◆ THE PROBLEM
Reproduce word for word the part of the tax-season data protection article that begins at the words "Encryption uses an" and stops after "for your company.".

◆ READING TEXT

Six Best Practices to Protect Your Company's Information This Tax Season
Data protection is not often a primary concern during tax season, as employees scramble to finish reports and meet filing deadlines. Yet in the wake of recent data breaches, the 2018 tax season is posed to have more fraudulent returns than ever. The IRS expects that corporate tax-related identity theft will increase greatly in 2018, and encourages taxpayers and tax professionals to take extra steps to help keep their tax data and tax identities safe. Cybercriminals have unprecedented access to sensitive data, and are constantly developing new ways to obtain and use this information. This week marks National Tax Security Awareness Week. Below you will find six best practices to help protect you and your business from cyber criminals looking to capitalize on your tax return.
1. Prevent Phishing
W-2 phishing scams are one of the easiest ways for hackers to access your sensitive data, and busy employees trying to meet filing deadlines are far more likely to click without thinking. Make sure your employees are educated on how to identify and respond to phishing emails, and feel empowered to ask questions if something doesn’t seem right. Employee training should already be part of your cybersecurity strategy, and a formal anti-phishing training program can greatly reduce the amount of phishing emails that your employees respond to. Ensuring that all your employees are educated and on-board will help reduce your company’s chances of being hit with a data breach and a fraudulent tax return.
2. Encrypt Documents That Contain Sensitive Information.
Encryption uses an algorithm to encode plaintext data so that it is unreadable by anyone that does not have a decryption key. This means that even if hackers are able to intercept your email, they won’t be able to read it. You wouldn’t leave your company’s sensitive information lying around at a coffee shop, but if you aren’t encrypting sensitive emails, that is exactly what you are doing. Threat actors can easily access data sent through unsecured networks, and then use this data to file fraudulent tax returns. There are many programs out there that will allow your company to easily send and receive encrypted emails. We like Virtru, but talk to your CISO about which program is best for your company.
3. Use Two-factor Authentication
Two-factor authentication requires both something a user knows (like a password) as well as something they have (such as an access code sent to their cell phone). Even if a thief manages to steal usernames and passwords, it’s unlikely they would also have access to the victim’s phone. Requiring two-factor authentication to access sensitive data helps ensure that unauthorized users cannot access your most sensitive files.

◆ GIVEN DATA
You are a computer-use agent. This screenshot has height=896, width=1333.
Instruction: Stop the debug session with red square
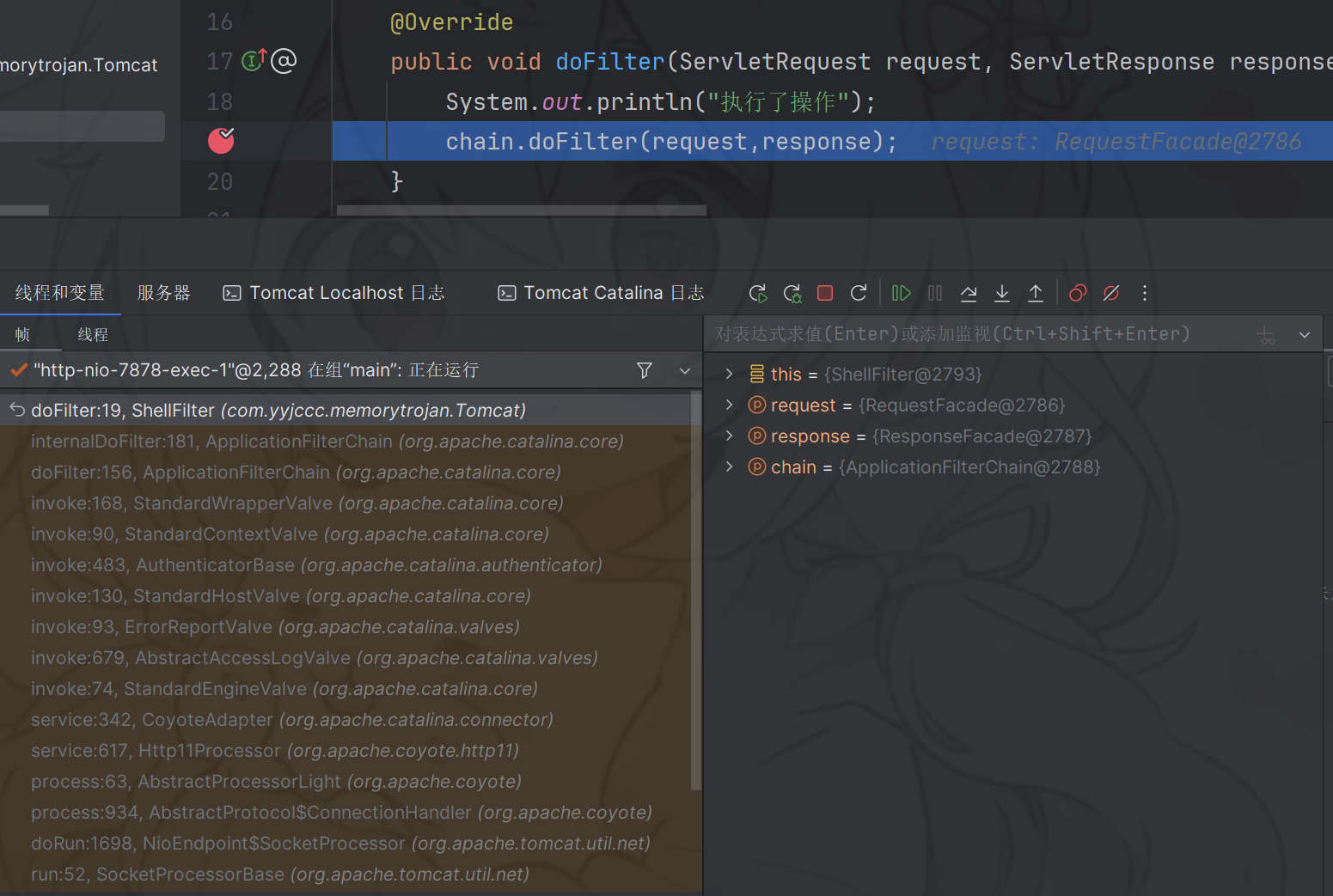coord(825,294)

◆ ANSWER TO THE PROBLEM
Encryption uses an algorithm to encode plaintext data so that it is unreadable by anyone that does not have a decryption key. This means that even if hackers are able to intercept your email, they won’t be able to read it. You wouldn’t leave your company’s sensitive information lying around at a coffee shop, but if you aren’t encrypting sensitive emails, that is exactly what you are doing. Threat actors can easily access data sent through unsecured networks, and then use this data to file fraudulent tax returns. There are many programs out there that will allow your company to easily send and receive encrypted emails. We like Virtru, but talk to your CISO about which program is best for your company.